Here’s a look at how speech analytics can help you overcome these obstacles:

Better Communication

The first step in streamlining communications between customer service agents and callers is to identify why customers are calling the company in the first place. Another way to think about this is to put yourself in your customers’ shoes: What really matters to them? What do they want? What are their pain points and how can they best be addressed?

One way to do this is to solicit real-time customer feedback. CallMiner’s EurekaLive software, for example, monitors customer conversations in real time and provides feedback to supervisors and agents while calls are ongoing, allowing companies to address customer concerns head-on. The end result? An improved customer experience overall.

Language Analysis

Speech analytics captures customer conversations and associated metadata and converts the information into a consistent format for analysis, making it easier for managers to mine the interactions and metadata for patterns and trends. In other words, both sounds (i.e., spoken words) and acoustic signals (i.e., customer agitation, silence, etc.) are turned into text that can be analyzed and acted upon.

Why is this important? Let’s say a customer requests to speak with a manager, but due to language barriers ends up having to repeat their concern to multiple points of contact before being put through to the appropriate person.
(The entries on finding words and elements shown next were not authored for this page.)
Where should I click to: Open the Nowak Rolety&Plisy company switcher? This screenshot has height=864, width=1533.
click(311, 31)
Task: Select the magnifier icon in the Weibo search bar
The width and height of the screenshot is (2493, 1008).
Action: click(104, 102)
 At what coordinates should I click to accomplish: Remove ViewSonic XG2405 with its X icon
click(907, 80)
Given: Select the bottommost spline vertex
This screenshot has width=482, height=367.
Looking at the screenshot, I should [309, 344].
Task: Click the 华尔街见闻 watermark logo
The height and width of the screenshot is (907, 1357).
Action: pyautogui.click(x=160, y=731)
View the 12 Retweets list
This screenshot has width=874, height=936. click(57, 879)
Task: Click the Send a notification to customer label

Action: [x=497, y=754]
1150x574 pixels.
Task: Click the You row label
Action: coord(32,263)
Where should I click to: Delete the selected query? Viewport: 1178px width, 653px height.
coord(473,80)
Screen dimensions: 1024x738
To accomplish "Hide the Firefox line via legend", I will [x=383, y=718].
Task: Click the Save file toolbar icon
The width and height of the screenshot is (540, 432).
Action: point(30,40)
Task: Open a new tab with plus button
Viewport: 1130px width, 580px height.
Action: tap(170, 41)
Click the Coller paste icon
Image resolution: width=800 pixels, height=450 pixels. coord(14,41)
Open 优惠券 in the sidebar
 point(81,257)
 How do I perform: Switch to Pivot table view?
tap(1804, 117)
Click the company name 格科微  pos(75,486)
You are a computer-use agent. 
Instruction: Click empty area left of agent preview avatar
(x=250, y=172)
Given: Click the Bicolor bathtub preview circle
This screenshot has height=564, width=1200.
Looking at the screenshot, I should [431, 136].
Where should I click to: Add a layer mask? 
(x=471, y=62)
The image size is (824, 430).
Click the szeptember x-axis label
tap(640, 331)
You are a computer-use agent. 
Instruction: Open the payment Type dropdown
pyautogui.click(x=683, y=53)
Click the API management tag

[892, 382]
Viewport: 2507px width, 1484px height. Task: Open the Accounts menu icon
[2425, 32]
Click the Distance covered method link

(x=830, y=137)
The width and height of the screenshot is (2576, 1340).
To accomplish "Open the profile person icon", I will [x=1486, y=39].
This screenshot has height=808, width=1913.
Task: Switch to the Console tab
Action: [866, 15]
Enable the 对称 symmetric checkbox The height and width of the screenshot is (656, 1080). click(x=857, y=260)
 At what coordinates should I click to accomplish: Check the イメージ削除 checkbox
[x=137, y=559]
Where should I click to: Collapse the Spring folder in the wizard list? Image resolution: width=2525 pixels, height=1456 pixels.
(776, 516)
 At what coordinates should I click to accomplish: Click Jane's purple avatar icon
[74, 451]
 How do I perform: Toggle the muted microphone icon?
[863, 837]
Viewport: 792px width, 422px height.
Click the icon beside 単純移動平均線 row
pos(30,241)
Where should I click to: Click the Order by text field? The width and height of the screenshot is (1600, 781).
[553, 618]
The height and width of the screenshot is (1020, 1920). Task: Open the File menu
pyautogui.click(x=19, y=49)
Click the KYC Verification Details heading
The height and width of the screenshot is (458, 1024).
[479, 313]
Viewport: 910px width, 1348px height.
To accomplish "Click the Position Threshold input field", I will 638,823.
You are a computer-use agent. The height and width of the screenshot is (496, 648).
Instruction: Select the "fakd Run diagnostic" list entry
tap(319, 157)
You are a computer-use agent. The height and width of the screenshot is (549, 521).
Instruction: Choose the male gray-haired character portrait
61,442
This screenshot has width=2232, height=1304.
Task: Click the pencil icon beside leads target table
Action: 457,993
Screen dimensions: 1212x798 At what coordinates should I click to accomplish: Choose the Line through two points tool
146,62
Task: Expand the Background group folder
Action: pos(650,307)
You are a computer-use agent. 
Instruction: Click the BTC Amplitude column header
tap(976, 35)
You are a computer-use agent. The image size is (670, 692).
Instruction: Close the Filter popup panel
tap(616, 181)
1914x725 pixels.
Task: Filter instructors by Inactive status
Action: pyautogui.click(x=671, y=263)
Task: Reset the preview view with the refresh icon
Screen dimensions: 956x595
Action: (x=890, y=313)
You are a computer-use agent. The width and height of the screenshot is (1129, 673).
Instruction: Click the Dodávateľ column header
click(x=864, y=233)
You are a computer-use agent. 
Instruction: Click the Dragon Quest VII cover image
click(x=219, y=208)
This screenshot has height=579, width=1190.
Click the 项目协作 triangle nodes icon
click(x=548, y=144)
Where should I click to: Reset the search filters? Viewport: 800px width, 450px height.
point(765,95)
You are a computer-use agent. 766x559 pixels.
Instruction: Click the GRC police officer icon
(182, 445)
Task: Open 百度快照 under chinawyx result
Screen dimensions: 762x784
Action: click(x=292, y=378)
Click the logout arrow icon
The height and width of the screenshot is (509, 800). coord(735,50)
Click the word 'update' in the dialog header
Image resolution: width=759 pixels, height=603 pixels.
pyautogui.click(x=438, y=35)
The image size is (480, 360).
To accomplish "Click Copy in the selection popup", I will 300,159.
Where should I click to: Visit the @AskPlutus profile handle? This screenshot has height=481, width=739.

With speech analytics, managers can identify the exact moment the escalation began, what kind of language led up to it, and how the customer service agent handled the call after the fact.

Agent Training

Speech analytics not only helps to address customer concerns in real time and pinpoint where and when issues arise during calls, but it also helps to structure ongoing agent training programs. Real-time call monitoring, for example, gives managers a sense of which agents are performing well versus those who may need additional coaching. Contact metadata also provides managers with insight into how both customers and agents are behaving during calls, which allows them to focus on specific issues in agent training programs that will ultimately result in a better customer experiences.

But agent training doesn’t (and shouldn’t) just revolve around semantics. With call centers increasingly being sent overseas, companies should be sensitive to a diverse workforce handling callers who may speak a different language and expect a different level of service. “To solve this problem,” CultureSmart Consulting writes, “companies have been turning to training seminars that tackle ‘cross-cultural sensitivity.’ This type of training aims to help call handlers become more comfortable, and therefore more confident, in dealing with their target markets.”

Final Thoughts

Luke Turner, who runs a Management Information and Workforce Planning Group in a contact center in Malta, offers the following insight for how to thrive in a multilingual contact center environment: “Just be prepared to change the way you work a little, think about things that are second nature to you and learn as you go along.  In the long run, the interesting environment and diversity far outweighs any minor frustrations you may run into with the language.”

Is your company experiencing issues with respect to language barriers in the call center? If so, what approach(es) have you used to overcome these obstacles?